DORIS AKRAPLEUCHTEN DER MENSCHHEIT Ausufernde Faulheit

Okay, dass rechte Denker und Nazis steinalt werden, damit haben wir uns abgefunden. Zwar gibt es neben Altnazis auch Altlinke, in der Regel wird Letzteres aber nicht für das Alter eines Linken, sondern für die Überholtheit seiner Ansichten benutzt. Aber wann hat zuletzt eine altlinke Ansicht empörte Diskussionen ausgelöst? Politische Großdebatte ist fast nur noch, wenn irgendwer überholt geglaubte rechte Ansichten zum Besten gibt.

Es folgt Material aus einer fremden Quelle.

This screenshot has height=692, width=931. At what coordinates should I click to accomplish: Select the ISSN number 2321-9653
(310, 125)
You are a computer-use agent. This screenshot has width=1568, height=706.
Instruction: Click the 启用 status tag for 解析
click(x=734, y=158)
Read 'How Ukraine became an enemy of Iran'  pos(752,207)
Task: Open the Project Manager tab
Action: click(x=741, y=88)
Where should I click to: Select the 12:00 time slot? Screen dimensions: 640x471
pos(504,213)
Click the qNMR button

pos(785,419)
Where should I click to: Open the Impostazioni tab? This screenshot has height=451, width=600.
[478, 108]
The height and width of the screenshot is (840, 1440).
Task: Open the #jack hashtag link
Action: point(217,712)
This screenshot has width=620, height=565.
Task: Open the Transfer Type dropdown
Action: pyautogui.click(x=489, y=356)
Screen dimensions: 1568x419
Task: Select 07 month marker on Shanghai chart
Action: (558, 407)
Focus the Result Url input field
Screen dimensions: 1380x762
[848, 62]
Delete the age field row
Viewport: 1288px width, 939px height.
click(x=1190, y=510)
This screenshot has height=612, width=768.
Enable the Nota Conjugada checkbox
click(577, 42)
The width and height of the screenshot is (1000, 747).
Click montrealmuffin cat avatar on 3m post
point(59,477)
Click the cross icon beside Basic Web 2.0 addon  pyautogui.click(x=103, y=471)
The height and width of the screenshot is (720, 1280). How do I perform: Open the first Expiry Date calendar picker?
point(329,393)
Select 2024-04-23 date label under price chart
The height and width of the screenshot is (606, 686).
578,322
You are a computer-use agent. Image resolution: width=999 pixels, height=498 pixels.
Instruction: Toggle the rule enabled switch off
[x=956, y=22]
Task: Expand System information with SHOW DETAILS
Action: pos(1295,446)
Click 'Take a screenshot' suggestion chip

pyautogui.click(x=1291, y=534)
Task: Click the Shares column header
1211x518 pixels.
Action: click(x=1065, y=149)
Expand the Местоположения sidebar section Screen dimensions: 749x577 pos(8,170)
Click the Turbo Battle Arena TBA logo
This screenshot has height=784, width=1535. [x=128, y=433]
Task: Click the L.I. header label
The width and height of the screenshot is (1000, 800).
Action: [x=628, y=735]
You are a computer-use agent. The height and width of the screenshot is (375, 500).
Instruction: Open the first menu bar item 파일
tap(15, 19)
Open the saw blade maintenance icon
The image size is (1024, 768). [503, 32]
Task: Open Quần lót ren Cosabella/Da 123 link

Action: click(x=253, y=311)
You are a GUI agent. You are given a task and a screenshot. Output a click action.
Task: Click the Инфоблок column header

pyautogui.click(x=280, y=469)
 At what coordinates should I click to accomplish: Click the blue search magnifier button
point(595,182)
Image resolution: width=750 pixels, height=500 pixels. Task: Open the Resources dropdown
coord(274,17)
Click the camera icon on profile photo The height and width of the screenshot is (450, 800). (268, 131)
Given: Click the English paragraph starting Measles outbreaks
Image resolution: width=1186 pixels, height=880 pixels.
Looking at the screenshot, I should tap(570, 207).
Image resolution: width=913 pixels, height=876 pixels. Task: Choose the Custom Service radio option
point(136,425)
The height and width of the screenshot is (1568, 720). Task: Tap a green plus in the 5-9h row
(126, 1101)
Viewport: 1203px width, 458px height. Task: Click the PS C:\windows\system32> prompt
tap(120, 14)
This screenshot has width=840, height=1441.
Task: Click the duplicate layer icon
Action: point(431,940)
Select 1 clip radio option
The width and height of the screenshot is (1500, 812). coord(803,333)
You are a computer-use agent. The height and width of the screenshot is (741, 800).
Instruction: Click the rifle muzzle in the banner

Thilo Sarrazin und die Kopftuchmädchen, Sloterdijk und der fiskalische Bürgerkrieg und jetzt mal wieder Westerwelle und sein neuester Scoop: der Sozialismus mit spätrömisch dekadentem Antlitz. Aufreger-Evergreens: Schnorrer, Penner, Hänger, Asyl-Betrüger, Florida-Rolf, Viagra-Kalle, früher gerne auch Zigeuner, Landstreicher oder Asoziale genannt.

Als Altkanzler Helmut Kohl dampfte und von der „ausufernden Faulheit im Freizeitpark Deutschland“ sprach oder sein Nachfolger Gerhard Schröder polterte, es gäbe kein „Recht auf Faulheit“, debattierte es ebenfalls heftig vor sich hin. Doch unter anderem jene Genossen, die derzeit Westerwelle an den Kragen gehen, hielten damals den Mund oder beklagten höchstens die Wortwahl. Im Übrigen auch heute oft die gleiche Reaktion: in den Worten vergriffen, in der Aussage nicht ganz falsch.

Sieht man vom Heuschreckenalarm, Managerbashing oder anderem Linkspopulismus ab, ist die Rolle des agent provocateur auf dem linken Flügel unbesetzt bzw. hat dieser sich diszipliniert in die Kunst oder die Soziologie zurückgezogen. Wie er da wieder rauskommt, versucht beispielsweise Ruth Sonderegger in ihrem Aufsatz: „Wie diszipliniert ist (Ideologie-)Kritik?“ (in: Rahel Jeaggi, Tilo Wesche [Hg.]: „Was ist Kritik?“. Suhrkamp 2009) zu klären.

So angenehm es auch ist, dabei zuzuschauen, wie Westerwelle von allen Seiten auf die Mütze kriegt, solange die von Paulus in seinem 2. Brief an die Thessaloniker verfasste Meinung weiterbesteht, dass wer nicht arbeitet auch nicht essen darf, ist nichts gewonnen.